Material provided –

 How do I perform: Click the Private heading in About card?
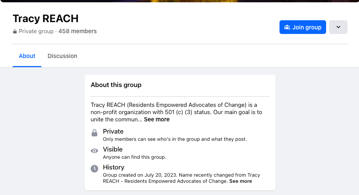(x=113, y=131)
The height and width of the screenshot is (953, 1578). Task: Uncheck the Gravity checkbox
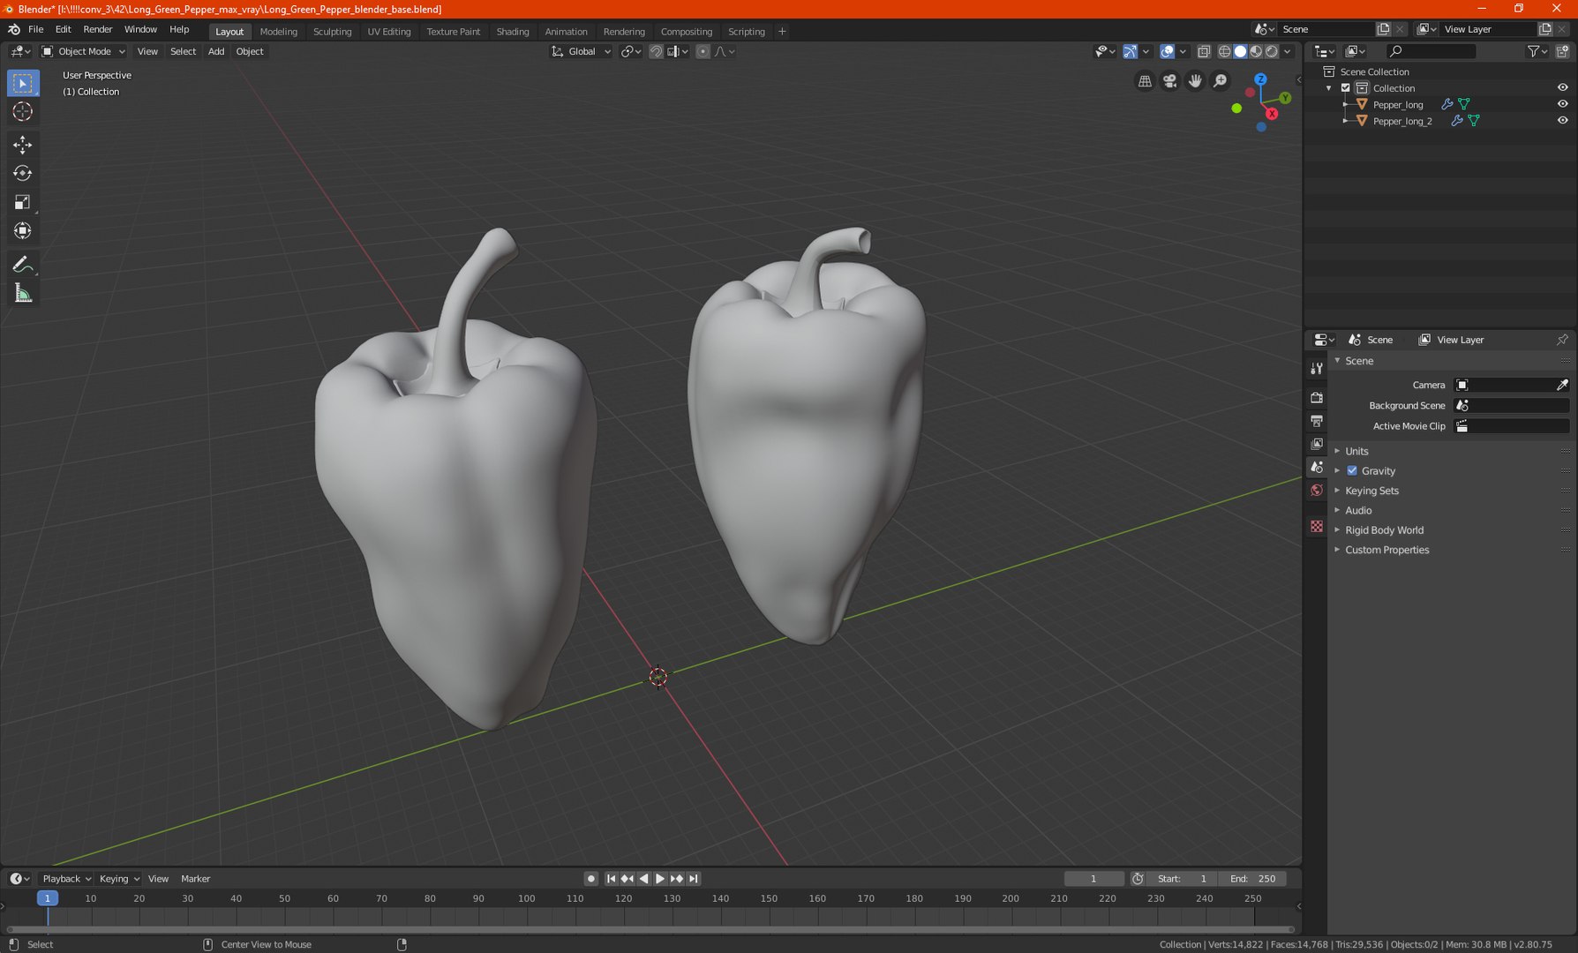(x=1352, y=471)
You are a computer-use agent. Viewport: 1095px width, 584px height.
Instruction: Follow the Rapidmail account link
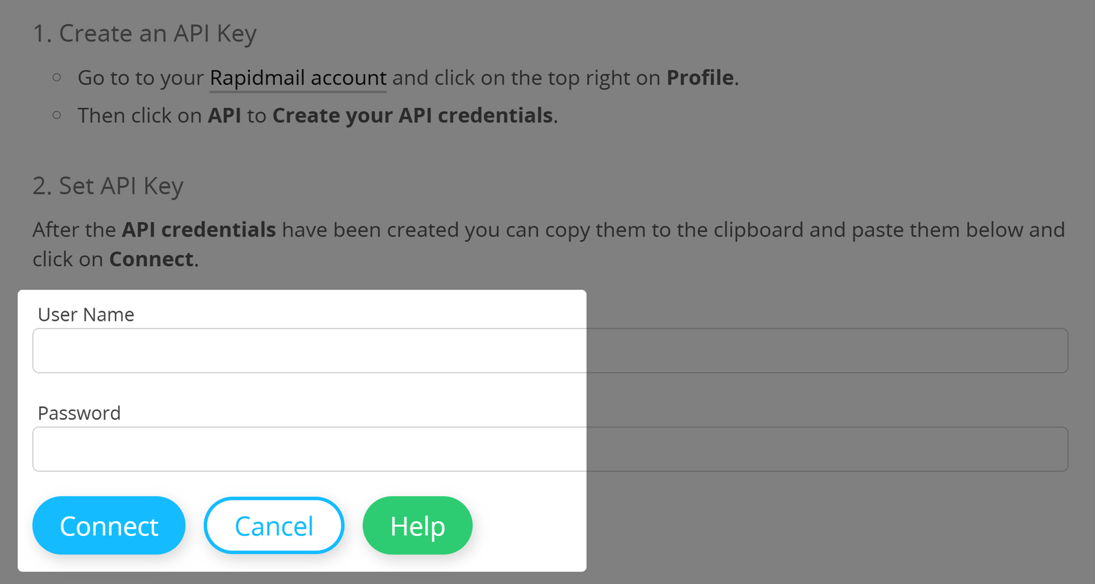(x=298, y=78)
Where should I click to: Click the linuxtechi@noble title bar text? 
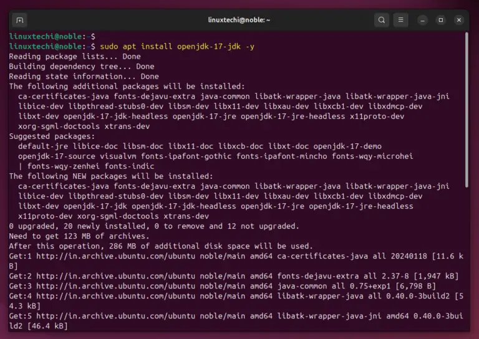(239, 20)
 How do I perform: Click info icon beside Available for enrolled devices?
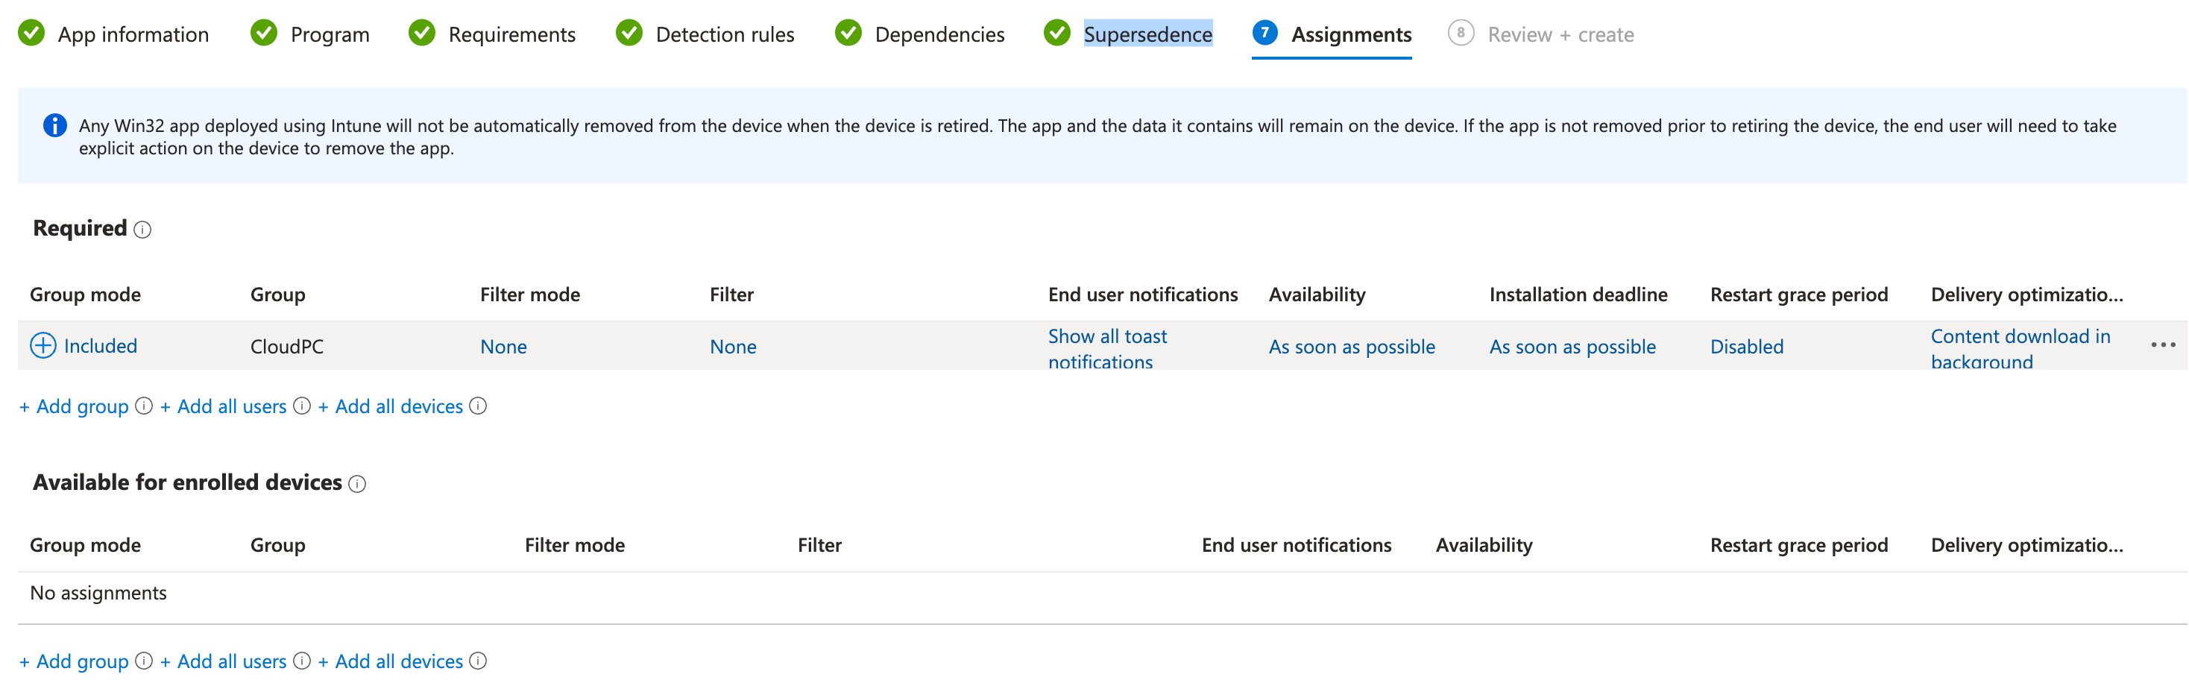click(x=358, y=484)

--

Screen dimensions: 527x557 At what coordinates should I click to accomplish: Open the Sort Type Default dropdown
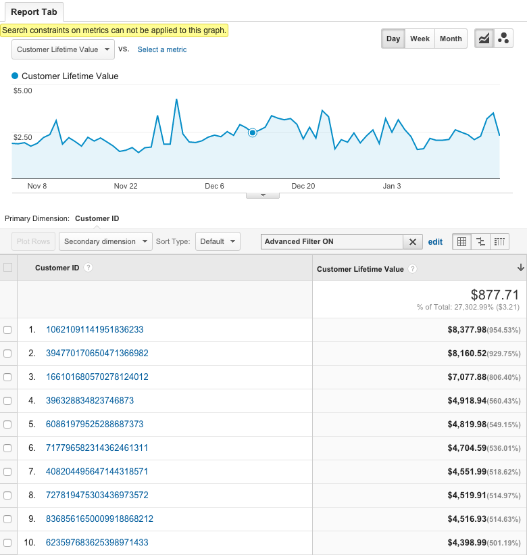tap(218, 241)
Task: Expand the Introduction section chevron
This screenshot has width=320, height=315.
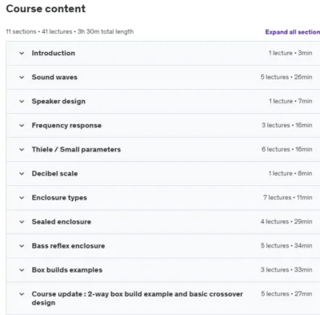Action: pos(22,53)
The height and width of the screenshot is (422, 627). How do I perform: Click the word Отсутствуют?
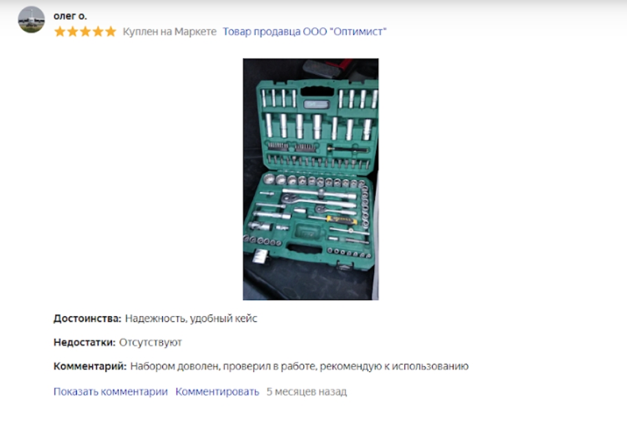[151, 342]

Task prompt – Copy the material from the line containing "The height and width of the screenshot is (953, 1578)." through the line containing "click(x=358, y=484)", both included, with the requests. Multiply each answer coordinate by 2.25 and round to the nearest whole number, with halves rounding up, and leave the requests' numbers and the pictures out.

The solution –
The height and width of the screenshot is (953, 1578). Task: Uncheck the Gravity checkbox
(x=3042, y=1060)
You are a computer-use agent. Viewport: 1095px width, 584px height.
Instruction: Follow the Rapidmail account link
(x=671, y=176)
Where should I click to: Click the linuxtechi@noble title bar text? 
(538, 45)
 How do I perform: Click info icon beside Available for enrolled devices?
click(x=806, y=1089)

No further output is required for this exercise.